Zweig edebi anlayışını şöyle açıklar: “Bir romanda, bir yaşamöyküsünde ya da düşünsel bir analizde yapılan her türlü gereksiz uzatma, her türlü anlamsız abartma ve tasvir, kesin ve anlaşılır olmayan, gereksiz ve geciktirici her şey beni hep şaşırtmıştır. Ben ancak son sayfasına kadar yaprak yaprak yükselen ve nefes kesen bir tempoda okunan bir kitabın tam anlamıyla tadına varabiliyorum.”
Zweig kendini bir dünya vatandaşı olarak tanımlar. “Kendimi dünya vatandaşı olarak güvende hissediyorum. Tek bir ülkenin vatandaşı olarak doğru bir davranış sergilemek çok zordu. Otuz iki yaşında olduğum halde, şimdilik herhangi bir askeri sorumluluğum yoktu. Çünkü yoklamalarda askerliğe elverişli bulunmamıştım, daha o zaman bile buna çok sevinmiştim…Benim düşüncelerime göre bir insanın takınması gereken en doğru tavır, savaşta kendini conscientious objector olarak açıklamaktı; ama bu da İngiltere’nin aksine Avusturya’da akla gelecek en ağır cezaya çarptırılmayı göze almayı ve gerçek bir şehitlik ruhuna sahip olmayı gerektirirdi.

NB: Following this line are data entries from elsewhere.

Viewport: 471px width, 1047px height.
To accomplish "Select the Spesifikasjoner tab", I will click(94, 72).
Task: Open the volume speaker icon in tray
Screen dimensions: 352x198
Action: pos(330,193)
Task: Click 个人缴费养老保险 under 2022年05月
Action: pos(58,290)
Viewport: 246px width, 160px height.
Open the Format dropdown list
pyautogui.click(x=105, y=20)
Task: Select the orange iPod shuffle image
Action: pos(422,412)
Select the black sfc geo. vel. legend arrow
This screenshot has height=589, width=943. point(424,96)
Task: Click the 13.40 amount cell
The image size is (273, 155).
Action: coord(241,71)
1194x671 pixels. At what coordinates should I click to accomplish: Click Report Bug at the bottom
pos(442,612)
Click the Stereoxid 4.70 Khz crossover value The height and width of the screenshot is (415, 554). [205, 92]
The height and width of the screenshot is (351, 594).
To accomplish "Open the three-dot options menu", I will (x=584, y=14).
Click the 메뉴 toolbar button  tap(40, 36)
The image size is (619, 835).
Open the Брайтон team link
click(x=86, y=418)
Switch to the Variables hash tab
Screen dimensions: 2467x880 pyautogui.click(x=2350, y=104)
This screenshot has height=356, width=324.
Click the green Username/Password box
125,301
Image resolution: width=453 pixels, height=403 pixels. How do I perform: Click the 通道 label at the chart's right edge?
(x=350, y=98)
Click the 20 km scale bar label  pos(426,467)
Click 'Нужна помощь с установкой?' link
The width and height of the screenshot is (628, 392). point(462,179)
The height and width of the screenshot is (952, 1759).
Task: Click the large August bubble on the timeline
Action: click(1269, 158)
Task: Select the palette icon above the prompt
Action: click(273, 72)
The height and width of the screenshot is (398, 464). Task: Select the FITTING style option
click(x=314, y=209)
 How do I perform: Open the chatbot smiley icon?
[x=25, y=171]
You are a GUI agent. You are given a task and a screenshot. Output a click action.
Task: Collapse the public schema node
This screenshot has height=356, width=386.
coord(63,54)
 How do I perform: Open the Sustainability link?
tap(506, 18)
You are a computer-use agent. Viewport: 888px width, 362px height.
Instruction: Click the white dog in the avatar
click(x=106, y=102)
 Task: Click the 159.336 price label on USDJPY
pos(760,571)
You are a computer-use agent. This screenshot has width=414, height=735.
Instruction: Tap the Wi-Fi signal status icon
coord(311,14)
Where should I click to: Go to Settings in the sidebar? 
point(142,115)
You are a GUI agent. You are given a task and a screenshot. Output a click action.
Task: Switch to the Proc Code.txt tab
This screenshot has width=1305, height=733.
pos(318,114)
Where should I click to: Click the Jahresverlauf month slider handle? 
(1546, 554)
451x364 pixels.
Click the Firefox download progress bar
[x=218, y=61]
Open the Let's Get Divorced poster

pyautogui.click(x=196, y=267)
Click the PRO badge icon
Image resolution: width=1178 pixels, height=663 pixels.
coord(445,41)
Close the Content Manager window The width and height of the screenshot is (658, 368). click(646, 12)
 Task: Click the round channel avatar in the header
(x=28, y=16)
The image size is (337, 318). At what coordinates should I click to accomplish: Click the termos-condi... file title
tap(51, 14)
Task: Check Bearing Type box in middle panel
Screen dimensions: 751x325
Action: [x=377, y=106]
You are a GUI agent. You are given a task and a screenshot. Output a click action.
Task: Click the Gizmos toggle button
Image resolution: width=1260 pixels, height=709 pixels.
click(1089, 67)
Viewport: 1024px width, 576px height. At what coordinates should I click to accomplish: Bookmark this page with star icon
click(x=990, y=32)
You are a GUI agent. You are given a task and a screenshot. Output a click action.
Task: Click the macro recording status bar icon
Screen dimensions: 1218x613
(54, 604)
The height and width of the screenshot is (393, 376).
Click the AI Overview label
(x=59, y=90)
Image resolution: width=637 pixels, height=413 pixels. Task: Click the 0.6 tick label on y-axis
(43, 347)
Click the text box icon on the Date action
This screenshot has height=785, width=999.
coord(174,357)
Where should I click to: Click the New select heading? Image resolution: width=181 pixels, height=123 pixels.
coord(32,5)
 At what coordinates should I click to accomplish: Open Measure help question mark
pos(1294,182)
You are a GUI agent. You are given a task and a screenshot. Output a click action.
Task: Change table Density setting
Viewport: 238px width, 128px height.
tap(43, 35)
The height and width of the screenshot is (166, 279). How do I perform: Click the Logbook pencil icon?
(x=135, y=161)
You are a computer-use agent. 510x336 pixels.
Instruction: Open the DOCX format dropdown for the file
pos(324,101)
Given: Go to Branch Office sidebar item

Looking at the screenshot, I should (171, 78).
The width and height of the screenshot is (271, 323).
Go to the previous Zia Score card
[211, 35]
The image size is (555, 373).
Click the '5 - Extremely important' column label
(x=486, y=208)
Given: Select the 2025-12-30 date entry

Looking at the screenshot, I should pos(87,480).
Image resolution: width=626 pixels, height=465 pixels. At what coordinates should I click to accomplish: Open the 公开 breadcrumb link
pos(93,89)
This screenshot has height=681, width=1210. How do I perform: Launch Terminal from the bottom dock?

Doğruyu söylemem gerekirse – bu kusurumu açıkça itiraf etmekten çekinmiyorum- kahramanca davranışlar benim doğama hiç uygun değildi.”
Zweig 1914’ten önceki dünyayı şöyle anlatır: “Yıllar önce sürgündeki bir Rus’un bana söylediği şu sözleri hiç aklımdan çıkaramadım: “Eskiden insanın sadece bir bedeni ve ruhu vardı. Şimdi bunlarla birlikte pasaporta da ihtiyacı var çünkü pasaportsuz kişi insandan sayılmıyor…1914 Yılından önce dünya bütün insanlara aitti. Herkes istediği yere gider istediği kadar kalabilirdi. Ne izin almak gerekirdi ne de davet yazısı. 1914’ten önce Hindistan’a ve Amerika’ya seyahat ettiğimde, ne bir pasaportumun olduğunu ne de bir pasaport gördüğümü anlatınca günümüz gençlerinin şaşırmalarına bakıp eğleniyorum. İnişlerde ve binişlerde hiçbir şey sorulmaz ve sormaya da gerek olmazdı…Bugün herkesin herkese duyduğu patolojik kuşku yüzünden, gümrük memurları, polis ve jandarmanı tel örgü gibi engel olduğu sınırlar, Greenwich meridyenini geçer gibi hiçbir kaygı duyulmadan geçilen sembolik çizgilerden başka bir şey değildi. Dünyamız ancak savaştan sonra aşırı milliyetçilik yüzünden yolunu şaşırmaya başladı. Yüzyılımızın bu düşünsel hastalığı, ilk dikkat çekici fenomen olarak beraberinde ksenofobiyi, yani yabancı düşmanlığını getirdi.”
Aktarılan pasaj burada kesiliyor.